Some citizens of Mexico City have not taken kindly to the droves of Californians moving into their city very lightly, even going as far as to say that the locals “f–ing hate you.”
Some Locals Don’t Like Remote Workers
The image below went viral on social networks.
The sign was posted in Mexico City’s Roma’s neighborhood, saying “New to the city? Working remotely?” fliers popping up around Mexico City reportedly said. “You’re a f—ing plague and the locals f—ing hate you. Leave.”
Residents in Mexico City have complained about the droves of Californians that moved in, who work remotely. In a LA Times report, they noted local Mexicans are “fed up” with the growing number of Americans, mainly from California, who are moving to or visiting their country.
The article said that what used to be taquerias and local corner stores have been morphed into yoga studios and coffee shops. Very American.
Not only are Americanized businesses popping up everywhere, but the English language is also commonly spoken now. Some residents claim that white people from America and other foreigners are changing the character of their neighborhoods, called gentrification.
Mexico Has Americans Hooked
According to an article by the Mexican Daily Post, when the world took daily work remotely during the pandemic, many employees were forced to work from home remotely. Some employees were granted a freedom they might not have otherwise had before remote working was a ‘thing,’ and could spread their wings and fly to more affordable or desired places like Mexico City.
Cities in parts of Mexico are a destination for Americans in part because of affordable housing, lower rent, and you can stay there for six months without a visa.
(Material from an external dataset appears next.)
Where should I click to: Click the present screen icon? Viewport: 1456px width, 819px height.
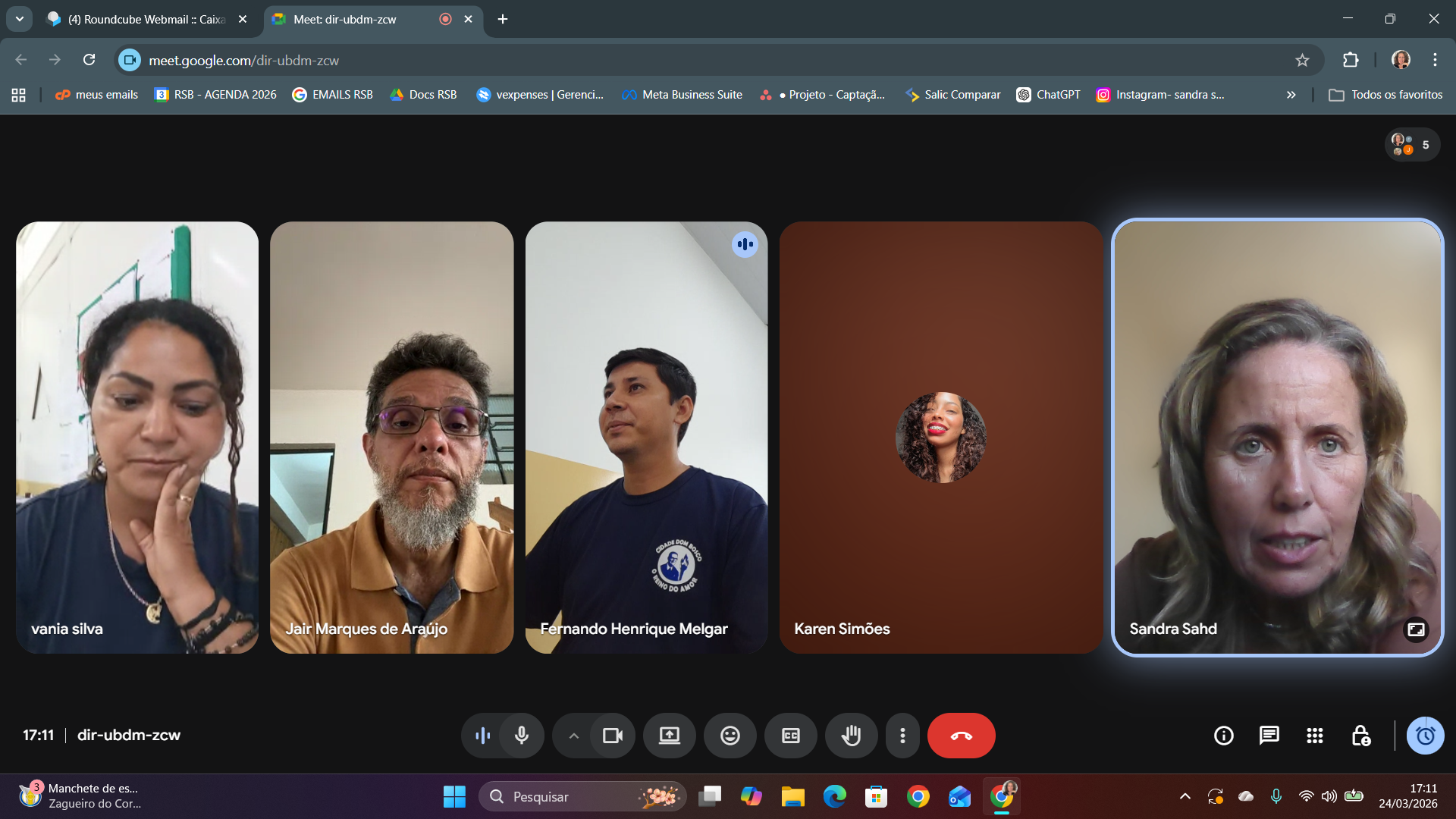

Some experts revealed Californians who moved to Mexico were fleeing from Gavin Newsome’s policies, inflation, and soaring living costs, causing a decline in the population two years a row in 2021. CNBC reported that about 800,00 Californians and 1.8 million American citizens live in Mexico.
A month’s rent in Mexico can average as little as $430 per month, while rents may average $1,500 north on the border of San Diego. Local Mexican citizens fear they will soon become outpriced.